* [Passage to read]
# Old Planets



## ephemeraldeep (Nov 10, 2013)

Hey people, I've been trying to figure out what my world would be like if it was significantly older than earth is right now, maybe 1/2 million to a million years older or more. The world is not earth, just similar enough that having sources on what an old earth would be like would be very helpful. I have tried looking online, but it's mostly religious stuff about how the earth is actually 6,000 years old, so not quite what I was hoping for.
Any help is welcome!!


----------



## teacup (Nov 10, 2013)

Not sure how the actual planet would be, but I assume that everything would be more evolved than it is now. I've heard it was terrible, but maybe "After Earth" could give you some good ideas?


----------



## Lycan999 (Nov 10, 2013)

There is almost no way to tell. It would mostly depend on the choices the inhabitants of the world make, it could end up anywhere from a inhabitable waste land to a thriving metropolis of advanced beings. Half a million years is a strange number, the planet would probably not have changed much naturally but the inhabitants could have done a great deal. You have given yourself enough time to shape the world however you see fit, just come up with a believable history.


----------



## ThinkerX (Nov 10, 2013)

No significant difference.

Variation depends more on other things, like where the world is at in its stars 'habitable zone', composition of the crust, amount of water on the surface, ect.

Now, if you have a very young world - less than a billion years old - that does affect things.

Earth, for example is around 5 billion years old (I've seen different ages given from 4 to 5 billion years), yet has had a breathable atmosphere (for current lifeforms) for less than a billion years.  And until around 600 million years ago, life on land of any sort pretty much didn't exist, and for a long, long while after that (hundred million years or more) it was basically just plants.  

Millions of years, barring something like getting hit with a 'dinosaur killer' type asteroid, or a million year long ice age, doesn't really count.


----------



## Captain Loye (Nov 10, 2013)

The comments above are pretty much on the mark - changes to biological systems generally happen over millions to tens of millions of years. Geological changes like mountain formation and continental drift are more like hundreds of millions of years.

Today our world is cooler and drier than most times in the past few hundred million years. An older Earth might keep cooling and drying, or it might get hot and wet again (eg, climate change).

There are some pretty cool eras in Earth's history that you could check out on Wikipedia etc for some inspiration on what a slightly different Earth might look like (these are past, but the same conditions could easily happen in the future too):

First, there's the classic dinosaur eras - the Jurassic, Triassic and Cretaceous. Each had its own systems, but generally the world was warmer and wetter, and covered in huge forests of giant ferns and pine trees and everyone's favourite giant reptiles.

Going back further, there's the Carboniferous. This was before mammals, reptiles and amphibians existed, and oxygen levels were much higher. The whole world was basically huge, crazy ferns and giant-sized insects (like 2ft dragonflies - see Meganeura).

Finally, going right back to the Cambrian is cool for some of the craziest organisms to every live. This was purely aquatic, there was no thing on land at that point in our history, but definitely a good place to look for animal-inspiration.

If you're looking specifically for an old Earth, try looking at areas in Western Australia (The Pilbara is one of the oldest landscapes on earth - no significant geological processes except for weathering in 3.5 billion years). That is what most of Earth would look like today without processes that renew soil like volcanoes and tectonic activity.


----------



## psychotick (Nov 12, 2013)

* [Information given]
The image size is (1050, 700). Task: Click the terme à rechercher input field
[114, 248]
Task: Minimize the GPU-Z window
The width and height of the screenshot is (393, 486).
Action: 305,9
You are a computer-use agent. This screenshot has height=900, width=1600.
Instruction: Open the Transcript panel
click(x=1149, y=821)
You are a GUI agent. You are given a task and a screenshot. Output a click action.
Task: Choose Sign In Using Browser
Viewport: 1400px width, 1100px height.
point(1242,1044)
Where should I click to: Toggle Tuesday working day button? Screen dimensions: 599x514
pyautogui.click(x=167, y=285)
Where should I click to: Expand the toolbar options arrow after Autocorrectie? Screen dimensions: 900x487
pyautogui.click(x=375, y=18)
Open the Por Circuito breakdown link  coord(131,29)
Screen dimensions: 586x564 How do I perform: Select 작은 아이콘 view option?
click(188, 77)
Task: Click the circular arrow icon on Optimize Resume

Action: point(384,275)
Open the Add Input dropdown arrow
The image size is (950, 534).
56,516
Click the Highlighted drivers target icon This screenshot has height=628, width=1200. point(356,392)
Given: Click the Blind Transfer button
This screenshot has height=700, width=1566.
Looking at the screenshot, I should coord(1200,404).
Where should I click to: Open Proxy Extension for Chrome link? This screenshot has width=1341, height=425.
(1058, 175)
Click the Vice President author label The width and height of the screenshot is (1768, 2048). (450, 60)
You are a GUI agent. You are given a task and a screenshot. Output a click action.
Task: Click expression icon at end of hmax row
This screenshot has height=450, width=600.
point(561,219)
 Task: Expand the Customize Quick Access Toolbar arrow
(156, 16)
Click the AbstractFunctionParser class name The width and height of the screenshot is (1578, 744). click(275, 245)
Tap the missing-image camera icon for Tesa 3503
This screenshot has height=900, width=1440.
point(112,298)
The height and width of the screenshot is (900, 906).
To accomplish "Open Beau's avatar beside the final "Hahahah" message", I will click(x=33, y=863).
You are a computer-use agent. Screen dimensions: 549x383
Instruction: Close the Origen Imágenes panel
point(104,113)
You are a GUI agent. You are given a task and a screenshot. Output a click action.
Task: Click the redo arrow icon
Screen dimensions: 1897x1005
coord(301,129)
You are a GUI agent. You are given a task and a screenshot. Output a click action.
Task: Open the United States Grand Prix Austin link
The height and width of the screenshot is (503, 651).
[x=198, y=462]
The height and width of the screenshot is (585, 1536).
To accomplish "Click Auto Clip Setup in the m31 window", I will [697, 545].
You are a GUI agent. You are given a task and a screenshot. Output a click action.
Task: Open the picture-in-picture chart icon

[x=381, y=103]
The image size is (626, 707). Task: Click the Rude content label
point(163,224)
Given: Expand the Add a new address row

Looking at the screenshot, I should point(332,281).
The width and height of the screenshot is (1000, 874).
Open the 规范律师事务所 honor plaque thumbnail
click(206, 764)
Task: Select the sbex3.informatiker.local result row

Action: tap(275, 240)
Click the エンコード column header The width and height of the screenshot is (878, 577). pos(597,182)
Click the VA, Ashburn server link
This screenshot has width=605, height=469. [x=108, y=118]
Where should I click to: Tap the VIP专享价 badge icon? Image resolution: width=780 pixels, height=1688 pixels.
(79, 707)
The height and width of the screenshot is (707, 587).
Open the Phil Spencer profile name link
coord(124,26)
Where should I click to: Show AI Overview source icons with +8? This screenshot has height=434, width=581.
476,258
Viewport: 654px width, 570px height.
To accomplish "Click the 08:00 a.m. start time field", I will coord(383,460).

* [Task to complete]
In the forum thread on old planets, which place is named as one of the oldest landscapes on earth?

* [Problem solution]
The Pilbara, in Western Australia.